Segment Open

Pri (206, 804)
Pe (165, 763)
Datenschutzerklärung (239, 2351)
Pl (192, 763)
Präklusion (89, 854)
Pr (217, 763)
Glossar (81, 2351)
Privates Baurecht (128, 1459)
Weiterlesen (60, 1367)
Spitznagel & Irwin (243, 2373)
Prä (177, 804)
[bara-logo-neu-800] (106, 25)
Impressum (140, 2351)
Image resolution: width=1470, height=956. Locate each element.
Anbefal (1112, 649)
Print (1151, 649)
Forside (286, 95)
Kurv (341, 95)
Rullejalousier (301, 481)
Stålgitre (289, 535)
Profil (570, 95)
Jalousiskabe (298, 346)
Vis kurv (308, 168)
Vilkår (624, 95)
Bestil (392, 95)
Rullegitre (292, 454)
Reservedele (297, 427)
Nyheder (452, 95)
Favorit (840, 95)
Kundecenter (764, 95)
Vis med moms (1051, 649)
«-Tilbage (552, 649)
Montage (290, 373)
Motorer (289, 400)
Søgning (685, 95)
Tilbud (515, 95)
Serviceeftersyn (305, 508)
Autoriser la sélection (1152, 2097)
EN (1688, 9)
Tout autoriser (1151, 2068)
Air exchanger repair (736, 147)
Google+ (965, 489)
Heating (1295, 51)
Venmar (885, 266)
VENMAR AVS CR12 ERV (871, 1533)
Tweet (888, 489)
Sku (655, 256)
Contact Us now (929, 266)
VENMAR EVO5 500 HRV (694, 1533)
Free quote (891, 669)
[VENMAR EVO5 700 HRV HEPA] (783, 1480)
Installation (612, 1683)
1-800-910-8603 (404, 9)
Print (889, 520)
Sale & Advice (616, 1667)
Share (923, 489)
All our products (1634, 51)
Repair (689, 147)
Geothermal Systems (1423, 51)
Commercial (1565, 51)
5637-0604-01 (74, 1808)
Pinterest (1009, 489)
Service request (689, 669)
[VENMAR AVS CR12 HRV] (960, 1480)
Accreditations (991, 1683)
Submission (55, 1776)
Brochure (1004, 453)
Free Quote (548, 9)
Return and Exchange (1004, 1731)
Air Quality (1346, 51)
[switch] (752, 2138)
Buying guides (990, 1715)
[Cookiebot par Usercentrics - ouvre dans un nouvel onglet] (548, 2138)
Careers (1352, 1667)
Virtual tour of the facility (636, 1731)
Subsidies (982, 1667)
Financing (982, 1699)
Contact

Segment Closed

About this exercise: Please quote nothing but the lines from the line with "Virtual tour of the facility (636, 1731)" through the end of the data above, exactly as written, ends included.

Task answer:
Virtual tour of the facility (636, 1731)
Subsidies (982, 1667)
Financing (982, 1699)
Contact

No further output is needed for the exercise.